Although it’s an impossible task, many teachers have taken great pains to transmit the wisdom of our true nature with the goal of inspiring us to discover it for ourselves, since, whether we recognize it or not, this nature is fully present and available to us here and now. In fact, it’s present in all sentient beings, from an ant to the Buddha himself. There’s a metaphor that can point to the realization of this nature, but one which great teachers didn’t have access to since it hadn’t been invented: cinema.
When I use this metaphor in my talks, I begin by asking those present to remember the last time they went to the movies and I ask them, “What is that without which the movie couldn’t exist, but which at the same time isn’t affected by anything that happens in the story?” Then I tell them that the answer must be so simple and concrete that even a six-year-old child will be able to understand it. Before you continue reading, take a moment to think about how you’d respond.
Eventually, someone in the audience will give the answer I’m looking for: the screen.
Next I begin to ask more specific questions about the nature of the screen in relation to the movie. “When there’s a fire in the film, does the screen burn? If there’s a flood, does the screen get wet? If a time jump of a thousand years is portrayed, how much time elapses for the screen?” Note that nothing that happens in the movie produces changes on the screen, and at the same time, it’d be impossible to experience the movie without it. The screen is fundamental and indispensable; it’s always present; although for most of us, it goes completely unnoticed. We’re so hypnotized by the drama of the movie that we turn blind to what’s most important and fundamental.
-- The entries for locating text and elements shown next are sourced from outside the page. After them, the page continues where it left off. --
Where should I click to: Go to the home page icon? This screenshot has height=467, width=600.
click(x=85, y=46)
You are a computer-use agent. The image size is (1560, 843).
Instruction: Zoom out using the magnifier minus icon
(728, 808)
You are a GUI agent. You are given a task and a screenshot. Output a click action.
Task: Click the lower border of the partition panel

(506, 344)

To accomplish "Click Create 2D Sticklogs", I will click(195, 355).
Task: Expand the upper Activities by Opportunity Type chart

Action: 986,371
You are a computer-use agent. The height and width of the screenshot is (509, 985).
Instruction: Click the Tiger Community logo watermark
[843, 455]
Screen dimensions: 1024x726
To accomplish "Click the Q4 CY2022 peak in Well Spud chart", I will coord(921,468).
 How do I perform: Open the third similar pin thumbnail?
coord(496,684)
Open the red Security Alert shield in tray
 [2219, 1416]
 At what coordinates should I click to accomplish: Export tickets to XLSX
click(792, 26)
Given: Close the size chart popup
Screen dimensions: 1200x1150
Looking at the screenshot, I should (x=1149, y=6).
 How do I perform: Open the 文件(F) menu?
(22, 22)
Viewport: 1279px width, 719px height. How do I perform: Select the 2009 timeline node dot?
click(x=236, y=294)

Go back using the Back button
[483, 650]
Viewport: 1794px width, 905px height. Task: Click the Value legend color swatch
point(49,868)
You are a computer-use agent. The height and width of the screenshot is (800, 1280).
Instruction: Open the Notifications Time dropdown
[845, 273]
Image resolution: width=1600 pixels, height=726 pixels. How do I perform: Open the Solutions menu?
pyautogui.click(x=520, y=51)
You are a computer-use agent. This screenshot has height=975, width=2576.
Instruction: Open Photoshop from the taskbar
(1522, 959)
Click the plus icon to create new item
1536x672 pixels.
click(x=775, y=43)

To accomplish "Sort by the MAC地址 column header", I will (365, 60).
It turns out that the movie of our lives is exactly the same. We’re so hypnotized by the stories we tell ourselves, that the most important element goes unseen. It’s that fundamental nature which is always present, and which the tradition speaks of as an awakened consciousness, without limits or time, which isn’t born and doesn’t die—our fundamental and true self. To uncover this nature is to liberate ourselves from the spell that says that we’re only a limited self who was one day born and who’ll one day die; an object in the midst of other objects in the world; an “ego in a skin bag,” in the words of the writer Alan Watts.
Our intuition has us believe that we’re a small “I,” fixed, permanent, and disconnected from everything else. This “I” seems to live somewhere inside our heads, behind our eyes, and between our ears, watching and listening to an external world which is sometimes threatening and other times seductive. From this perspective, the self spends its time trying to control the world and others—whom it sees also as independent and disconnected objects. This is the state of constant reactivity and dissatisfaction that emerges when the small self believes itself to be the center of the universe.
When we engage contemplative practices in which for a few moments we set aside our preconceived notions about who we are and what the world is and we simply allow reality to reveal itself exactly as it is, we have the opportunity to perceive in a new way. Then we can recognize a dimension of reality that’s always been present, waiting to be discovered.
When we begin to notice the incessant change that everything we see, listen, feel, or think goes through, we realize that all those perceived forms are radically impermanent; emotions come and go like the weather, sounds appear and disappear—same as smells, tastes, objects, and sensations. Not to mention thoughts—those internal images and sounds that, although transparent and ephemeral, almost always end up dictating the course of our actions, and in consequence, of our lives.
If all of these forms are in constant change, what then is that which doesn’t change? What is that which has always been present, both in moments of joy and of misery and frustration? What was equally present the first time we heard the soothing sound of rain or the heartbreaking cries of another human being? All experiences, from the most sublime to the most ordinary, have happened without exception in the open space of the awakened consciousness. All forms are apparitions in the space of this consciousness, always coming and going naturally and spontaneously like images dancing on a movie screen.
When we turn our focus toward the space in which this dance occurs, we realize that it is atemporal, limitless, and without a fixed center. Without this space, without this awakened consciousness, it’d be impossible to perceive any forms whatsoever, just as it’d be impossible to watch any scene of a movie without a screen. When this consciousness is revealed, it becomes evident that the I which we mistook for ourselves is neither fixed nor concrete—in fact, there’s nothing that is fixed or concrete. In this moment, our perception changes, showing us that the I and the world are not as “real” as they seem; rather they’re like a movie, like a dream.
Generally, this first insight lasts only an instant. It’s only a glimpse into this limitless space. But as we continue to practice, these glimpses become ever more frequent, and we learn to rest in this open and awake consciousness; we learn to recognize and trust it as we go through our lives. Eventually, it begins to be evident that nothing that arises is separate from this conscience, just as no movie image is separate from the screen, no wave is separate from the ocean.
This realization offers us the possibility to open our hearts and become intimate with every moment of our lives. It allows us to recognize our interdependence and connection with all beings and to live fully the mystery of existence from a place of wisdom and compassion that emerges when we recognize our true nature, always present here and now.